Bonilla: After the governor proposed a 44 percent cut to Cal Grants, I worked through months of negotiations with senators to reduce the cut. The process required persistence, determination, and strategy, but I refused to back down. Advocacy and support from many sources made this possible. Cal Grant students and university faculty members, including many from APU, came to the capital on the day of the final hearing to lobby for the Cal Grant. The involvement of AICCU and encouragement from individuals like President Jon Wallace also paved the way to reducing the original Cal Grant cut by 50 percent.

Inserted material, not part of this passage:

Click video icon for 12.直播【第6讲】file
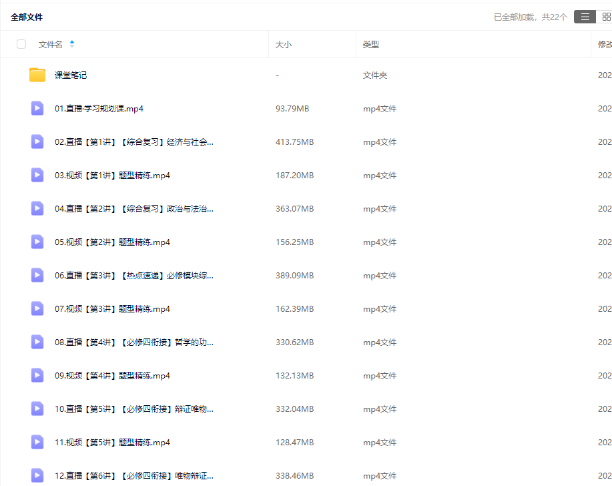Image resolution: width=612 pixels, height=486 pixels. tap(37, 475)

APU LIFE: As a former high school English teacher, what inspired you to transition to a political career? Bonilla: When the opportunity to run for an elected position first arrived, my initial reaction was to dismiss it. I’m so glad I didn’t because politics allows me to take the influence I had in the classroom to the next level. While I loved my role as a teacher, I can now impact entire families and statewide education policy from the unique perspective of someone trained in and passionate about education. Looking back, I see that you can’t plan your life completely. You must keep an open mind and be willing to take some risks. APU LIFE: How does your Christian faith complement your role as a public servant? Bonilla: I rely heavily upon my faith, especially under the great responsibility I have as a legislator.

During my time in elected office, I seek to follow Micah 6:8 (NAS): “And what does the Lord require of you but to do justice, to love kindness, and to walk humbly with your God?” I constantly ask God to hold me accountable, making sure I am acting justly, treating others with mercy, and walking in humility while in this role of service.